#### Work request:
Every record below should be transcribed exactly. Omit the images.

Collected data
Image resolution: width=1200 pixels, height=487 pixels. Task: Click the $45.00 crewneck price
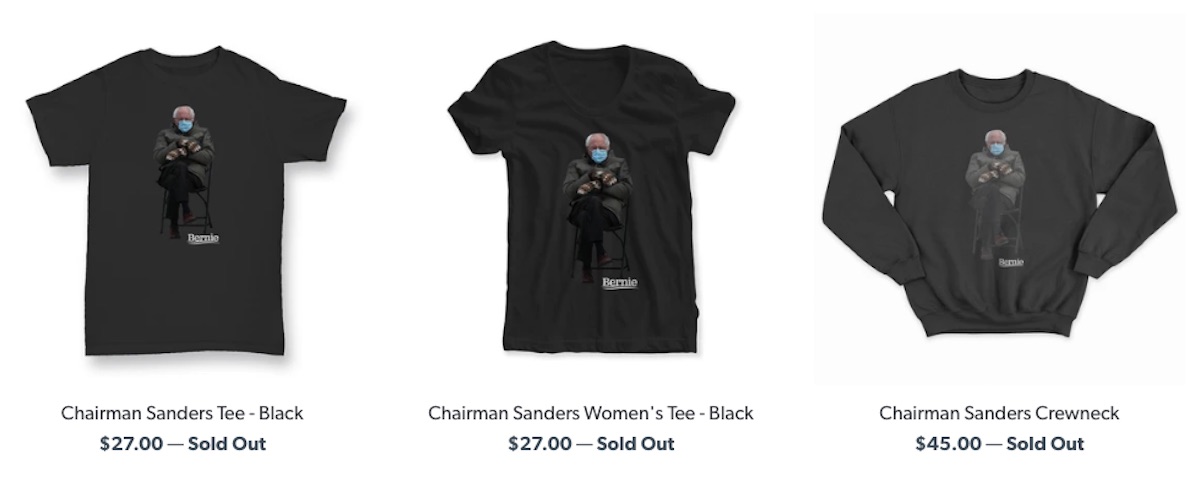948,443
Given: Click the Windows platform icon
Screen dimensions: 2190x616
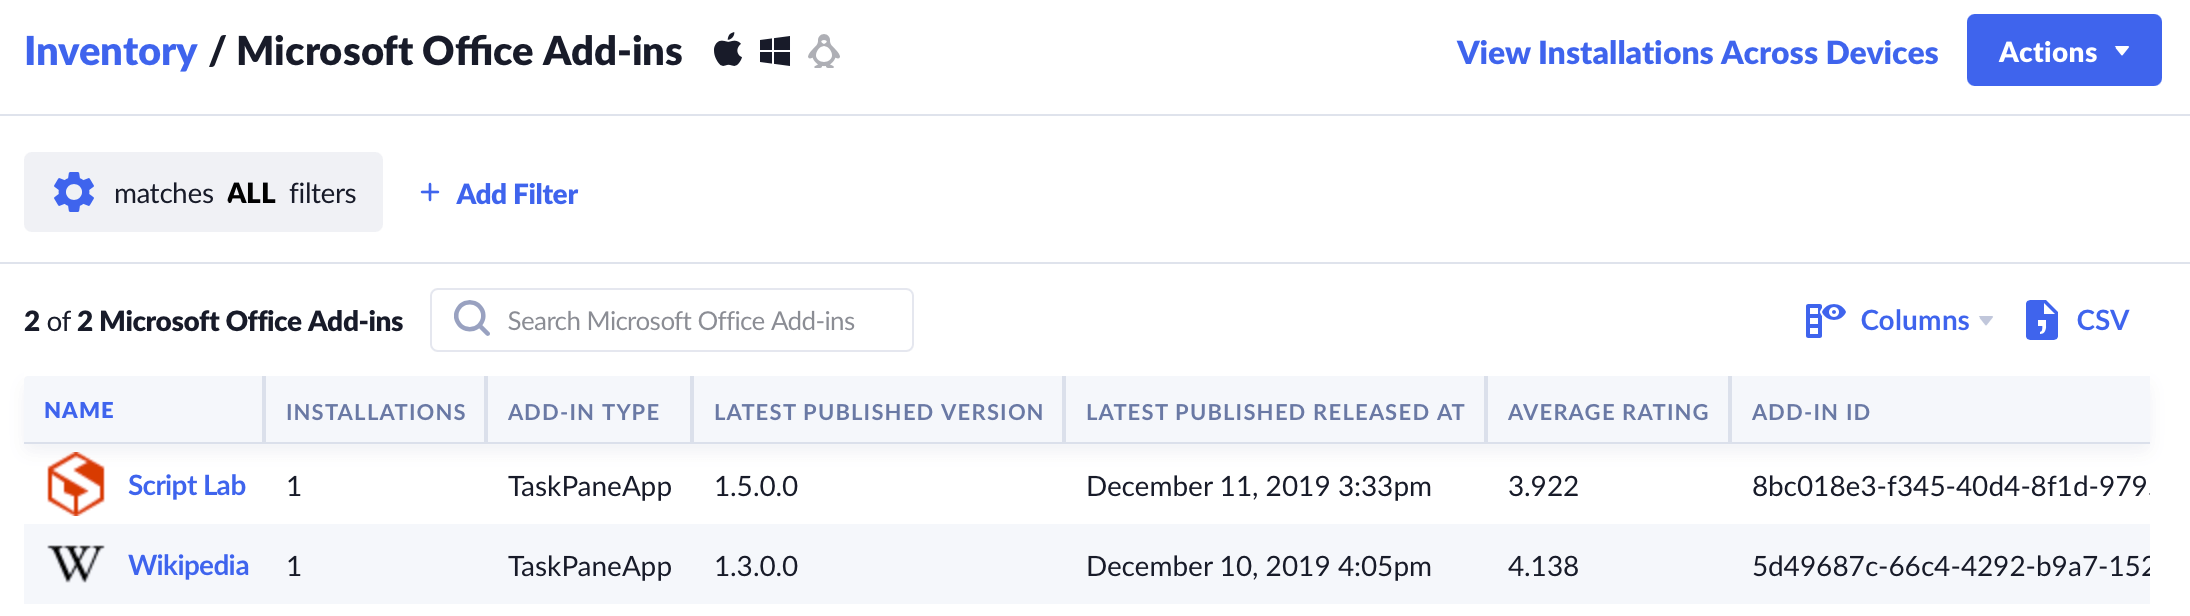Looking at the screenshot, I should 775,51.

#### Solution to this exercise:
Image resolution: width=1200 pixels, height=487 pixels. Task: Click the $45.00 crewneck price
948,443
Given: Click the Windows platform icon
Screen dimensions: 2190x616
Looking at the screenshot, I should 775,51.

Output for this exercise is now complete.